> _Your task_: Pull out the entries word for word, from the line with "Where should I click to: Click" up to and including the line with "[x=2034, y=259]", leaving out the pictures.
* Begin Data supplied *
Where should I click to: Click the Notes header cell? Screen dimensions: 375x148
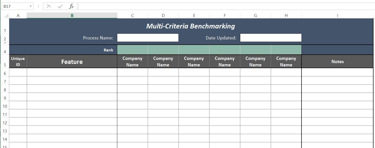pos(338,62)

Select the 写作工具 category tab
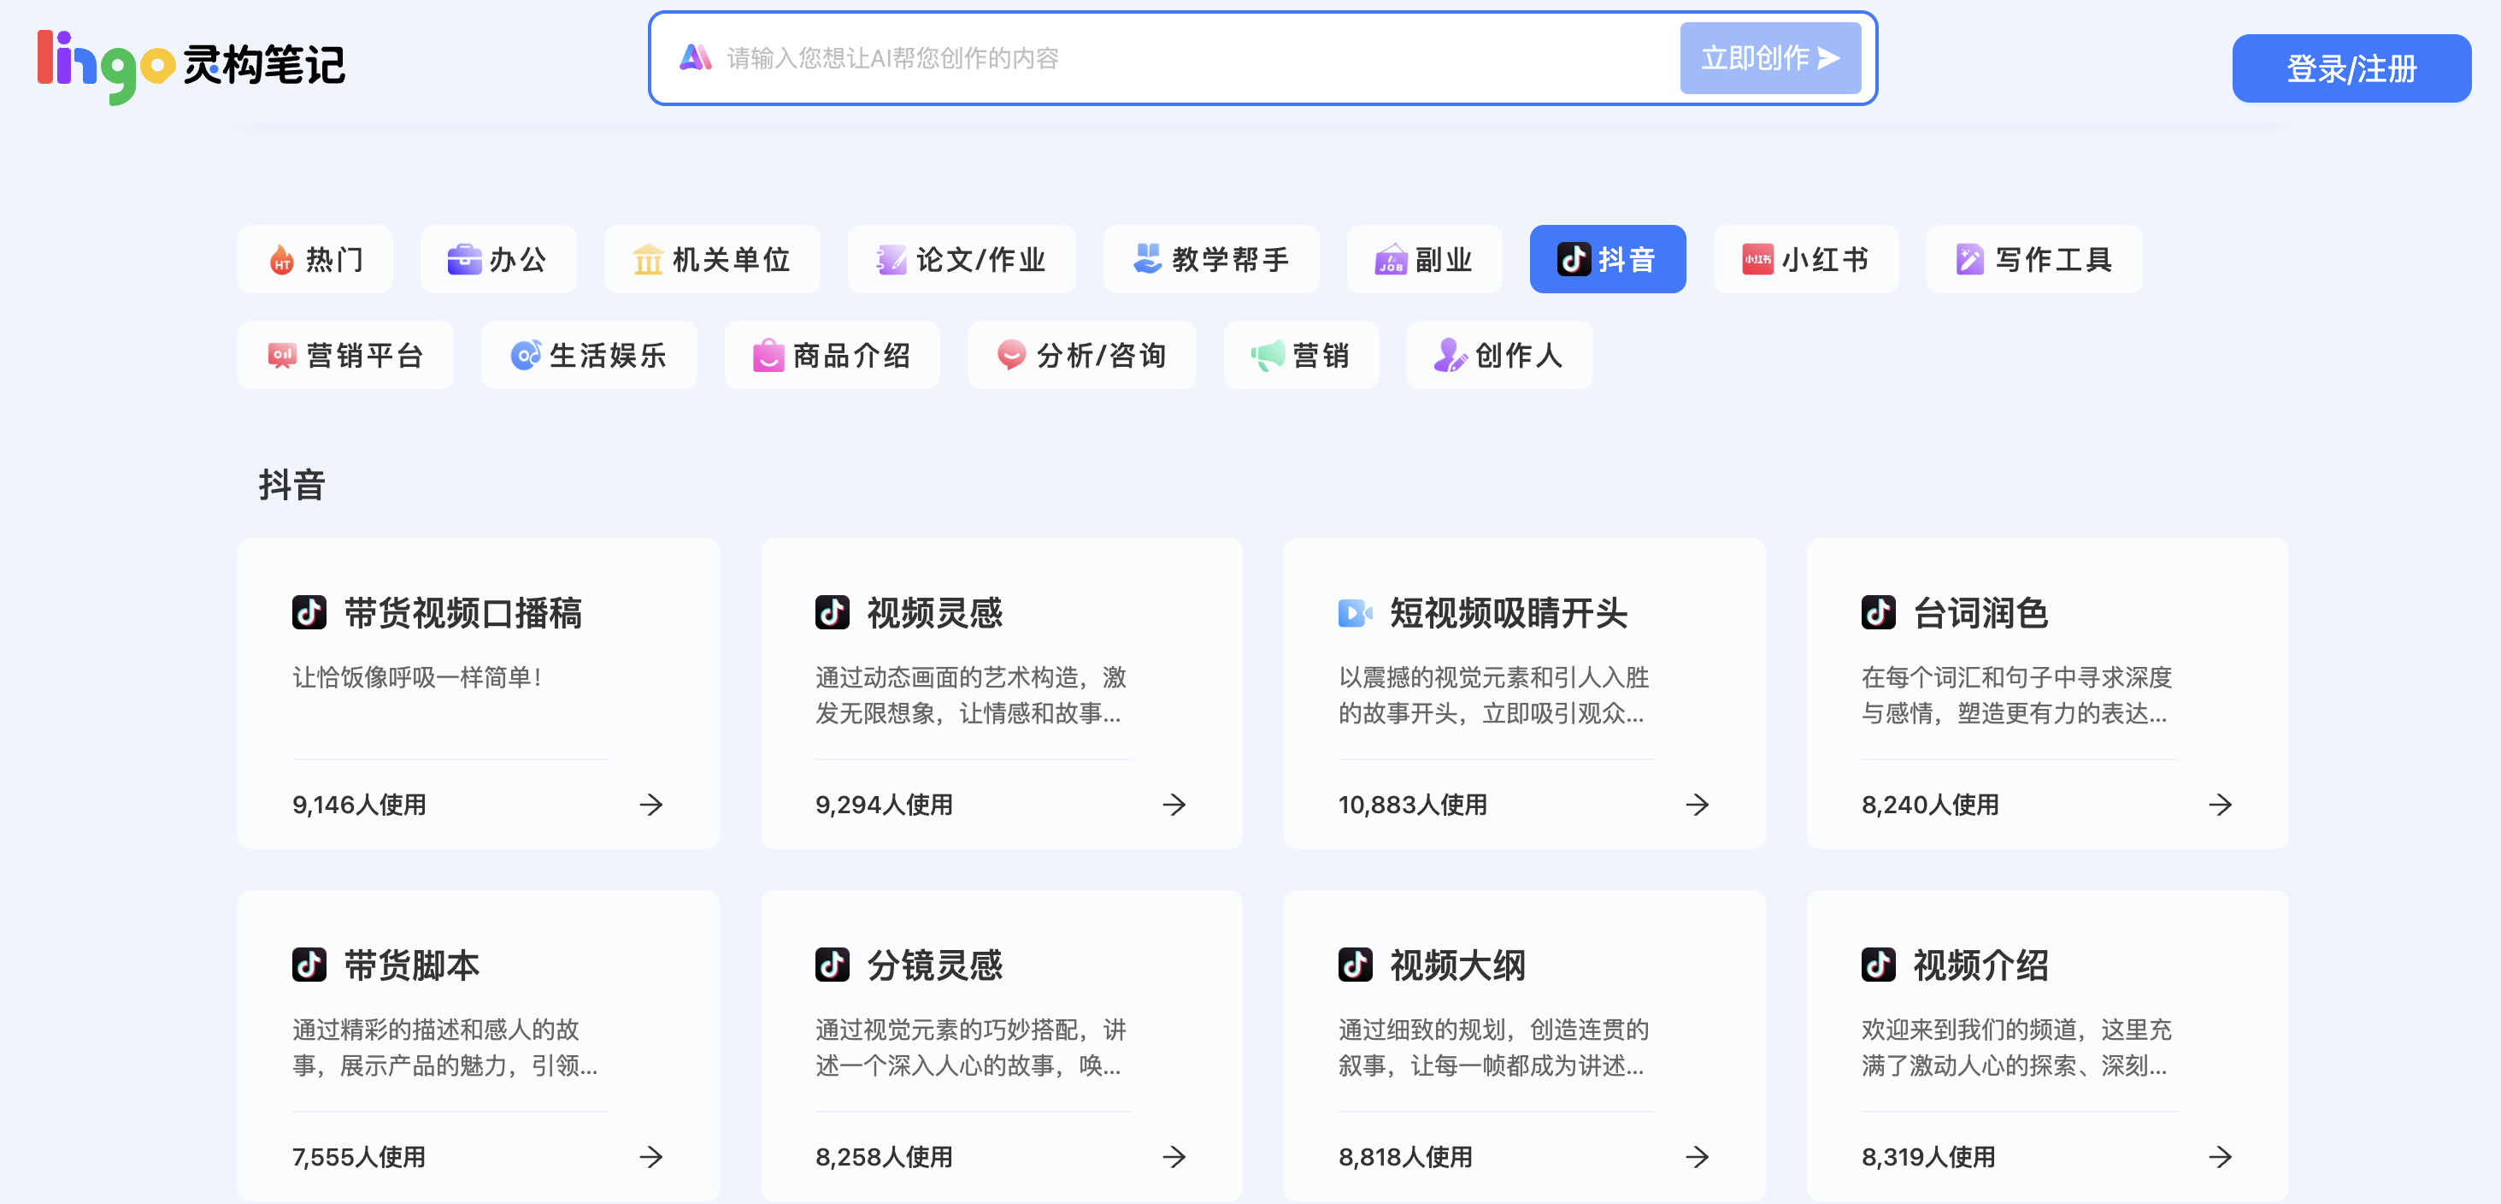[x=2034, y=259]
* End Data supplied *
* Begin Data supplied *
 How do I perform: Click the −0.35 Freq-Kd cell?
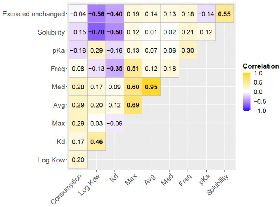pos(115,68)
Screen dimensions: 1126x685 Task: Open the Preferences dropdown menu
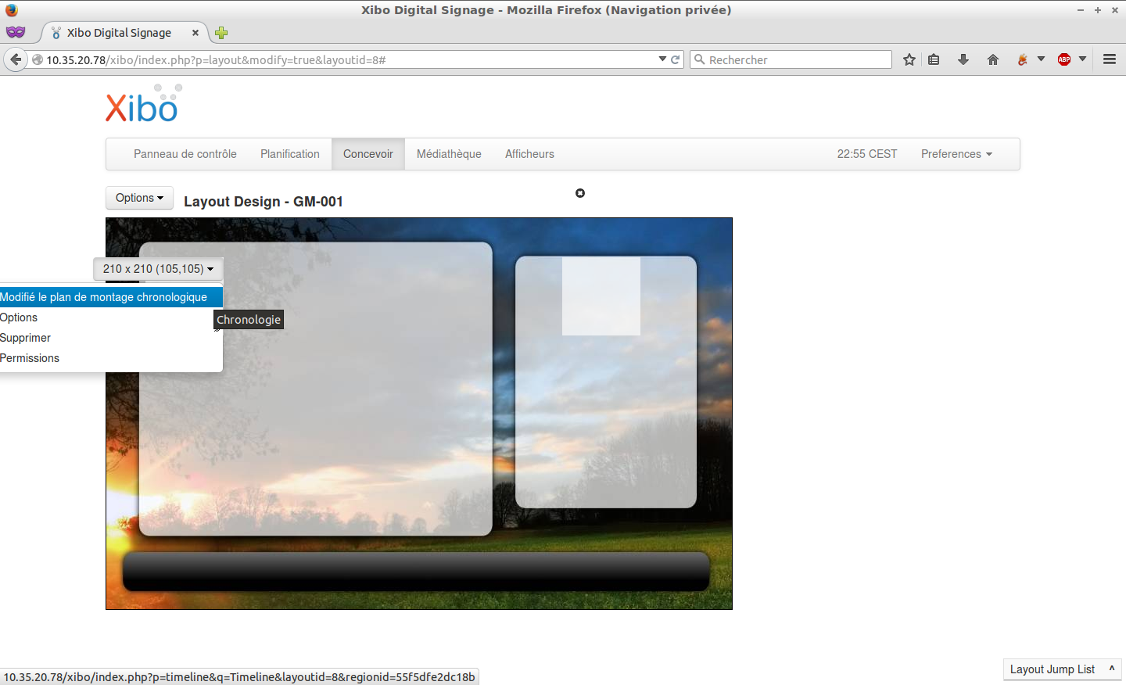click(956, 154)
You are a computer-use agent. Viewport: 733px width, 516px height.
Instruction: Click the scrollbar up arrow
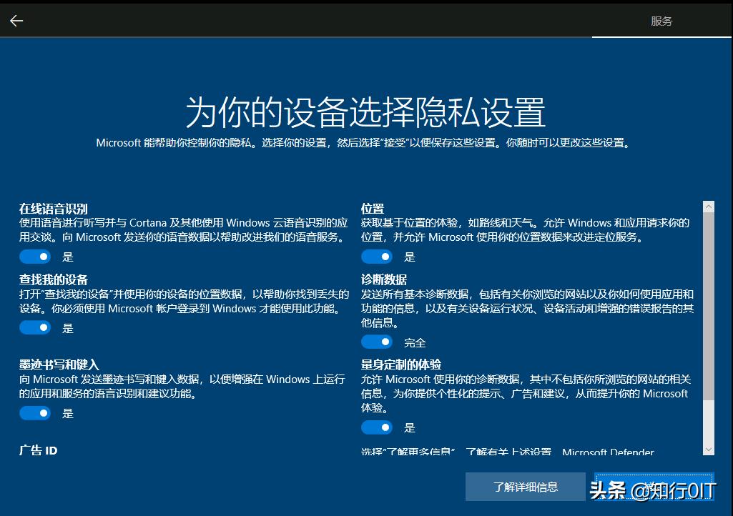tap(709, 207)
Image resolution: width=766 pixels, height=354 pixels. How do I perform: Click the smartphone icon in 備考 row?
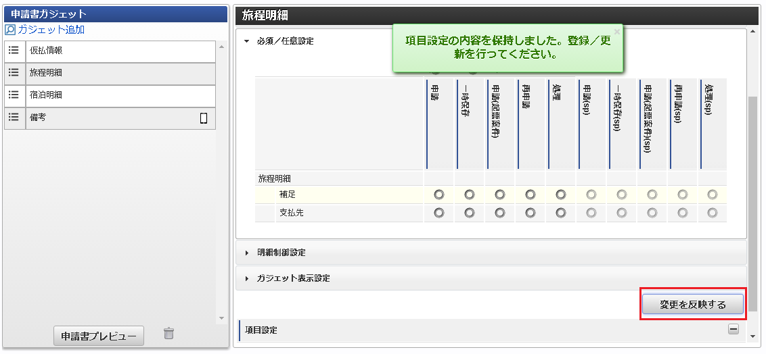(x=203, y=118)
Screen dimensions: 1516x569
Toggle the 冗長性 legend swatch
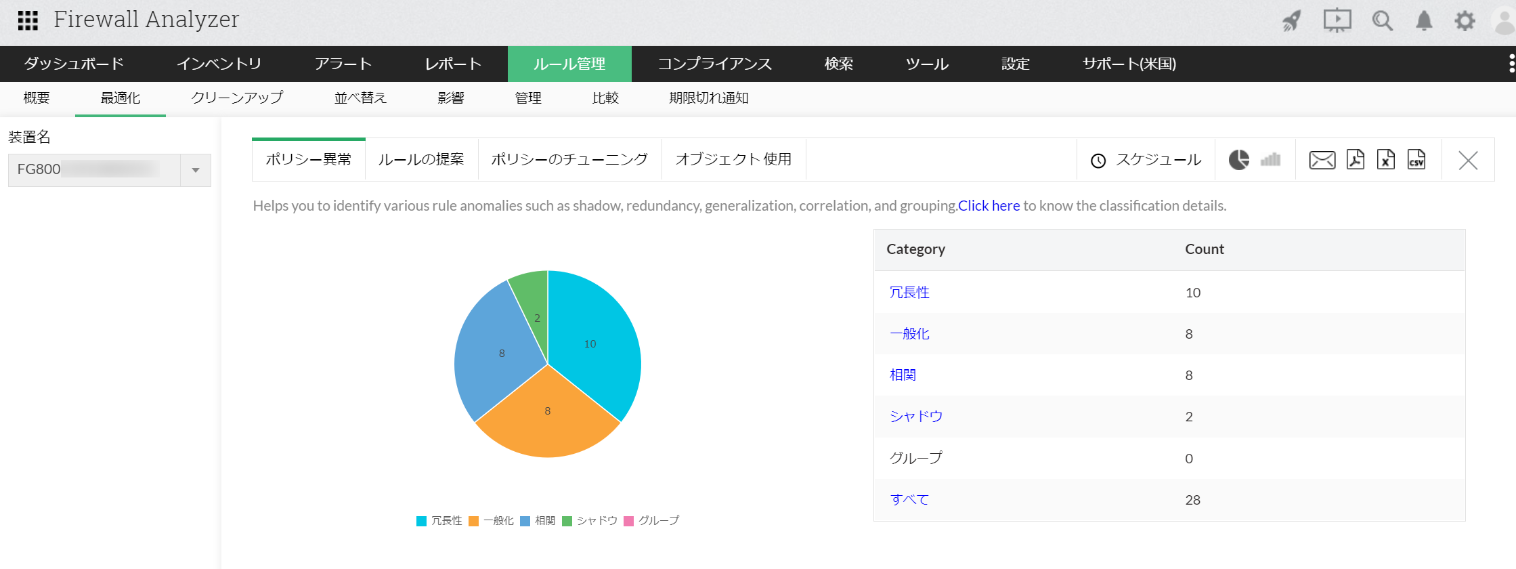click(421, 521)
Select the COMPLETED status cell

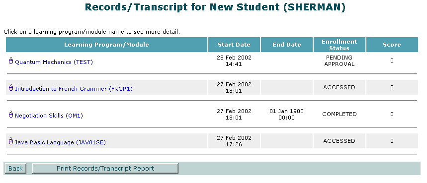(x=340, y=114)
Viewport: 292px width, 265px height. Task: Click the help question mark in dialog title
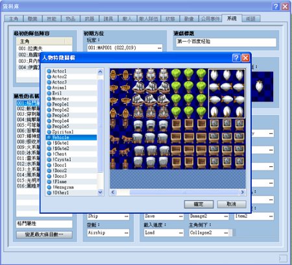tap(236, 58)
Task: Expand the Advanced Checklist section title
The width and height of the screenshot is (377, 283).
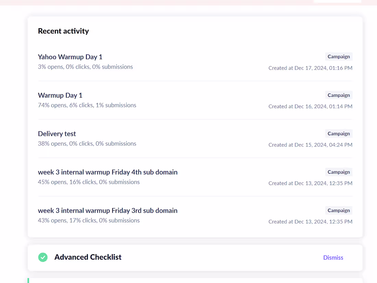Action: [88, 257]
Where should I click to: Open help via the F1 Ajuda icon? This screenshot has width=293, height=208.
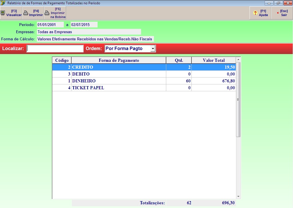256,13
* End Data supplied *
> _Written answer_:
Where should I click to: Click the Notes header cell? Screen dimensions: 375x148
pos(338,62)

Select the 写作工具 category tab
[x=2034, y=259]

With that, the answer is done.